● **Problem**
Render every line of the data below as an item in one numbered list, omitting any blank lines.
# Input for this task start
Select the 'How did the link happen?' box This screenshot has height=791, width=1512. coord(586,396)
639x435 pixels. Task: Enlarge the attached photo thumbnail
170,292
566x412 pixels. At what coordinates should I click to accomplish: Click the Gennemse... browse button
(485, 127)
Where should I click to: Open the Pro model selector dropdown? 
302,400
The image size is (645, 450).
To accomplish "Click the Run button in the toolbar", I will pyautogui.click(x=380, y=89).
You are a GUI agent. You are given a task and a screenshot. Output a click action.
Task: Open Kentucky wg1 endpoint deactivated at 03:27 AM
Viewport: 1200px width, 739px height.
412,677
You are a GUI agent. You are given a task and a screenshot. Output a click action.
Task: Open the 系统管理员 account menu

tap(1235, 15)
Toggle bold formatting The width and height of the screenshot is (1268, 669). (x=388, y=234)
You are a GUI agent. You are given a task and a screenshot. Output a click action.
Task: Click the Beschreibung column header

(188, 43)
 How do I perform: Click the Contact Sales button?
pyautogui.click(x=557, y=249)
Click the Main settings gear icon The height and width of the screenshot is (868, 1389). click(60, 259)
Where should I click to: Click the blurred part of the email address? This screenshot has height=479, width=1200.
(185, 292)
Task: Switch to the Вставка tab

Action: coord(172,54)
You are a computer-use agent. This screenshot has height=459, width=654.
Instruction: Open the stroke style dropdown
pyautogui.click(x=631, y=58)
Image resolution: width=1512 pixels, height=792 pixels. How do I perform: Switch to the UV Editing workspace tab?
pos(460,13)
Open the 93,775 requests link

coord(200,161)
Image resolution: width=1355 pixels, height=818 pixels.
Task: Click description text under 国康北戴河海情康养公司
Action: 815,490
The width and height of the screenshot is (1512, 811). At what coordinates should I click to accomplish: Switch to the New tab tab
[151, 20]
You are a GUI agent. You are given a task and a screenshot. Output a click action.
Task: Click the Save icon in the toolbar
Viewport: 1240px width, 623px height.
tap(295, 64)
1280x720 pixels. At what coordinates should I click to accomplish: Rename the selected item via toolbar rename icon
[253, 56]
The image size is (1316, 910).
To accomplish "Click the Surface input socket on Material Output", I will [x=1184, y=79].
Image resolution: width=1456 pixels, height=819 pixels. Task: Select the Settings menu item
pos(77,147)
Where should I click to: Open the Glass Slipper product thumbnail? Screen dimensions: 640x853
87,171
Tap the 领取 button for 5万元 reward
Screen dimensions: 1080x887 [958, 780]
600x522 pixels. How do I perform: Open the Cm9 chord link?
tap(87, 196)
# Input for this task end
● **The reply**
1. Select the 'How did the link happen?' box This screenshot has height=791, width=1512. coord(586,396)
2. 639x435 pixels. Task: Enlarge the attached photo thumbnail
3. 170,292
4. 566x412 pixels. At what coordinates should I click to accomplish: Click the Gennemse... browse button
5. (485, 127)
6. Where should I click to: Open the Pro model selector dropdown? 
7. 302,400
8. The image size is (645, 450).
9. To accomplish "Click the Run button in the toolbar", I will pyautogui.click(x=380, y=89).
10. You are a GUI agent. You are given a task and a screenshot. Output a click action.
11. Task: Open Kentucky wg1 endpoint deactivated at 03:27 AM
12. Viewport: 1200px width, 739px height.
13. 412,677
14. You are a GUI agent. You are given a task and a screenshot. Output a click action.
15. Task: Open the 系统管理员 account menu
16. tap(1235, 15)
17. Toggle bold formatting The width and height of the screenshot is (1268, 669). (x=388, y=234)
18. You are a GUI agent. You are given a task and a screenshot. Output a click action.
19. Task: Click the Beschreibung column header
20. (188, 43)
21.  How do I perform: Click the Contact Sales button?
22. pyautogui.click(x=557, y=249)
23. Click the Main settings gear icon The height and width of the screenshot is (868, 1389). click(60, 259)
24. Where should I click to: Click the blurred part of the email address? This screenshot has height=479, width=1200.
25. (185, 292)
26. Task: Switch to the Вставка tab
27. Action: coord(172,54)
28. You are a computer-use agent. This screenshot has height=459, width=654.
29. Instruction: Open the stroke style dropdown
30. pyautogui.click(x=631, y=58)
31. Image resolution: width=1512 pixels, height=792 pixels. How do I perform: Switch to the UV Editing workspace tab?
32. pos(460,13)
33. Open the 93,775 requests link
34. coord(200,161)
35. Image resolution: width=1355 pixels, height=818 pixels.
36. Task: Click description text under 国康北戴河海情康养公司
37. Action: 815,490
38. The width and height of the screenshot is (1512, 811). At what coordinates should I click to accomplish: Switch to the New tab tab
39. [151, 20]
40. You are a GUI agent. You are given a task and a screenshot. Output a click action.
41. Task: Click the Save icon in the toolbar
42. Viewport: 1240px width, 623px height.
43. tap(295, 64)
44. 1280x720 pixels. At what coordinates should I click to accomplish: Rename the selected item via toolbar rename icon
45. [253, 56]
46. The image size is (1316, 910).
47. To accomplish "Click the Surface input socket on Material Output", I will [x=1184, y=79].
48. Image resolution: width=1456 pixels, height=819 pixels. Task: Select the Settings menu item
49. pos(77,147)
50. Where should I click to: Open the Glass Slipper product thumbnail? Screen dimensions: 640x853
51. 87,171
52. Tap the 领取 button for 5万元 reward
53. Screen dimensions: 1080x887 [958, 780]
54. 600x522 pixels. How do I perform: Open the Cm9 chord link?
55. tap(87, 196)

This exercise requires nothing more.